Cellular Organelles: Lysosomes, Mitochondria, Chloroplasts, and Peroxisomes part 8

Lysosomes contain a unique collection of enzymes that enable them to perform specific functions within the cell.
These enzymes are called hydrolases, specifically acid hydrolases, because they function in an acidic environment.
The interior of a lysosome has a pH of around 5, which is significantly more acidic than the cytosol with a pH of about 7.2. This difference in PH is more than 100 times more acidic.

Hydrolases break down various molecules:
- Nucleases: Degrade DNA and RNA.
- Proteases: Break down proteins.
- Glycosidases: Break down sugars.
- Lipases: Break down lipids.
The acidic environment and the compartmentalization of these enzymes within the lysosome serve as a protective measure. If these enzymes were to escape into the cytosol, they could digest cellular macromolecules.
Lysosomes fuse with other organelles or vesicles to digest their contents.

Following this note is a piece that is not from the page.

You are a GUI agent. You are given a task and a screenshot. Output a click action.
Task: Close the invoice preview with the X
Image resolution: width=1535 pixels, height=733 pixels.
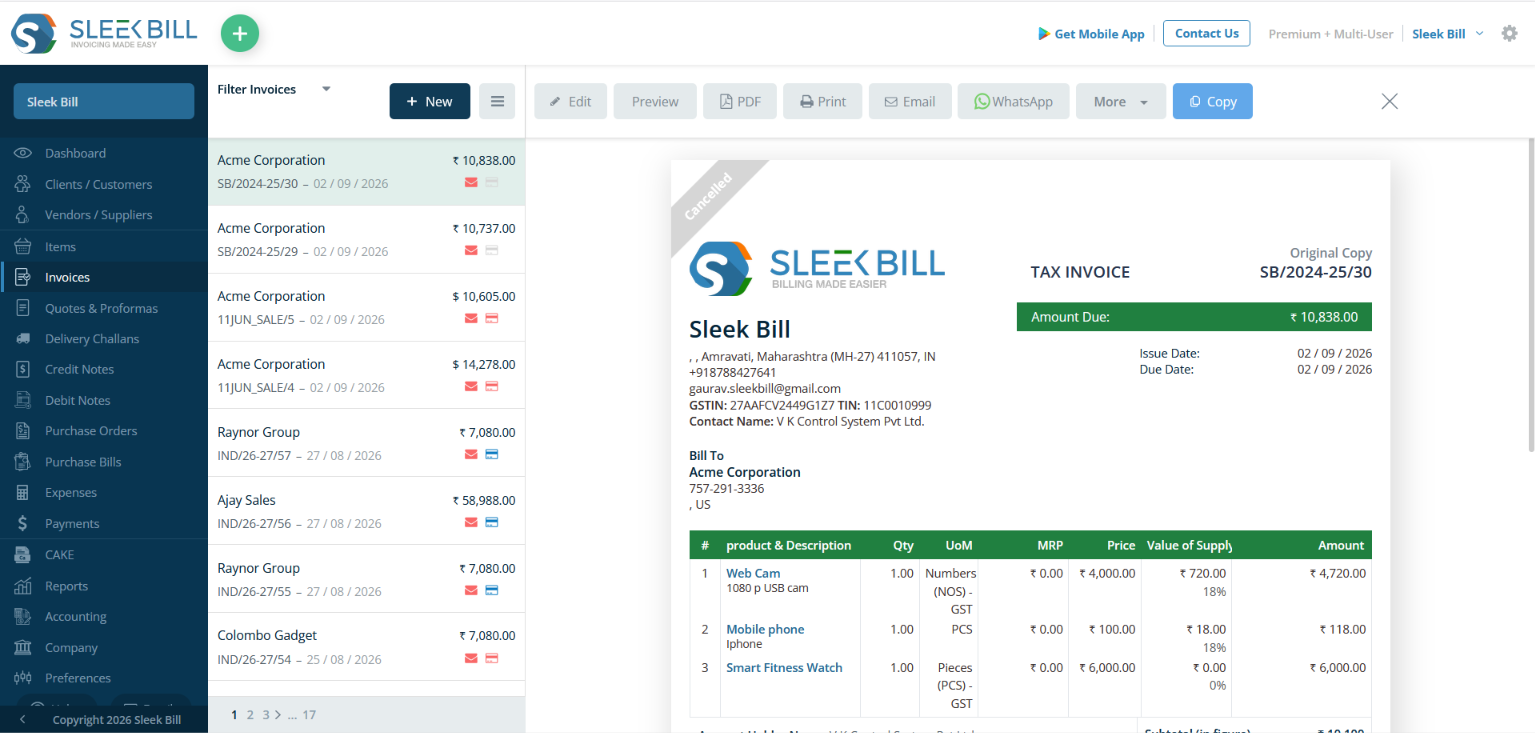pos(1389,101)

This process requires maintaining the integrity of the lysosome and controlling the activity of its enzymes.

Lysosomes maintain their acidic interior by actively pumping protons (H+) into the organelle.
This process is powered by the hydrolysis of ATP, indicating that it is an energy-dependent process that moves protons against their concentration gradient.

There are over 50 types of lysosomal storage diseases.
These diseases result from genetic defects in genes that code for lysosomal enzymes.
When an enzyme is defective or missing, the corresponding macromolecule cannot be broken down and accumulates within the lysosome.
This buildup leads to storage, disrupting cellular function.

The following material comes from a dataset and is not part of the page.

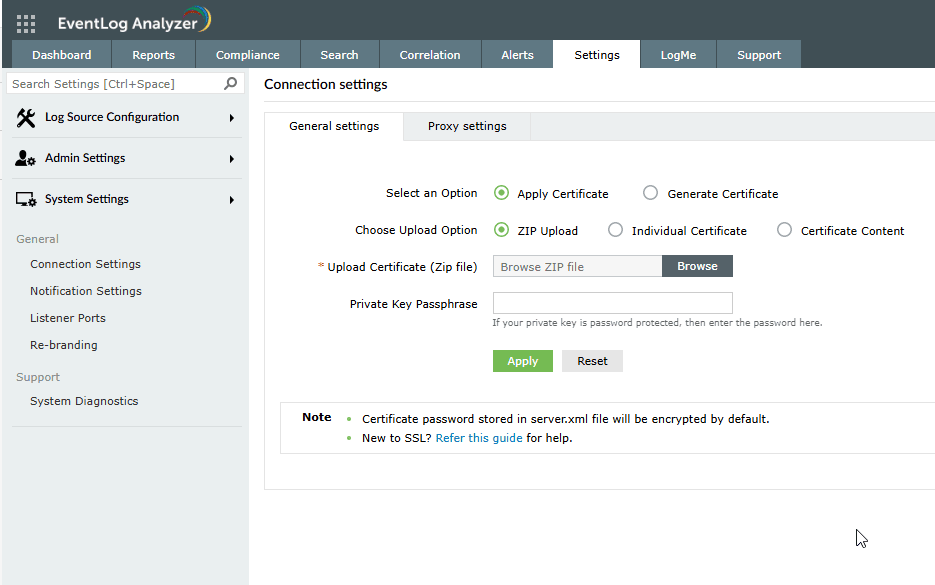Expand the Admin Settings arrow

When a substance is taken into the cell from the outside, such as through a food vacuole, it is contained within a membrane-bound vesicle.
To digest the contents of this vesicle, it fuses with a lysosome.
After fusion, the hydrolytic enzymes within the lysosome, activated by the acidic environment, break down the contents of the vesicle.
If the vesicle contains food particles, they are digested, and the resulting nutrients are released into the cell for utilization.

Autophagy, or "self-eating," is a process by which cells recycle their own components.
When organelles become old or damaged, a membrane forms around them, creating an autophagic body or autophagosome.
This autophagosome then fuses with a lysosome, and the hydrolytic enzymes digest the damaged organelle.
The resulting component parts are then recycled to create new cellular structures.

Phagocytosis: A cell, such as a macrophage, engulfs bacteria or other pathogens from the outside.
The resulting vesicle (phagosome) fuses with a lysosome to break down and eliminate the ingested material.
Endocytosis: Smaller molecules are brought into the cell via vesicles that fuse with lysosomes for digestion.
The pH of these vesicles is gradually lowered through fusion with early and late endosomes until they ultimately fuse with a lysosome.

Mitochondria are organelles responsible for oxidative phosphorylation, a process that uses oxygen to generate ATP.
This is achieved by setting up a proton gradient across the inner mitochondrial membrane, which then drives ATP production from ADP and phosphate.

Mitochondria have two membranes: an outer membrane and an inner membrane.
The outer membrane is more permeable than the inner membrane.
The inner membrane is highly impermeable, especially to ions like protons, and is folded into cristae to increase surface area.
$Surface Area = \sum{i=1}^{n} Area{cristae_i}$
The folding of the inner membrane increases the surface area for embedding proteins of the electron transport chain.
The space between the two membranes is called the intermembrane space, while the interior of the inner membrane is called the matrix.
A pH differential is maintained between the matrix and the intermembrane space.

Mitochondria are dynamic organelles that can move around the cell, often attached to microtubules.

Mitochondria contain their own circular DNA, separate from the linear chromosomes in the nucleus.
The mitochondrial genome is small, containing only about 37 genes.
These genes primarily encode proteins involved in oxidative phosphorylation.
Mitochondria also have unique ribosomes that are structurally different from those in the cytosol and endoplasmic reticulum.

Chloroplasts are organelles found in plant cells that carry out photosynthesis, converting light energy into chemical energy in the form of sugars.

The pH differential that drives ATP synthesis in chloroplasts is across the thylakoid membrane.
There is a pH gradient between the stroma (the interior of the chloroplast) and the interior of the thylakoid.

Chloroplasts also have their own circular genome.
The genes on this genome encode proteins involved in photosynthesis.
The presence of their own DNA and unique ribosomes supports the endosymbiotic theory, which suggests that mitochondria and chloroplasts were once free-living bacteria that were engulfed by eukaryotic cells.

Peroxisomes are organelles involved in various metabolic processes, including oxidation reactions.
They oxidize molecules using molecular oxygen $O2$ , producing hydrogen peroxide $H2O2$ . $R-H + O2 \rightarrow R + H2O2$
Some peroxisomes are involved in the synthesis of certain lipids, such as cholesterol and bile salts.
The number of each type of organelle varies depending on the cell's location and function.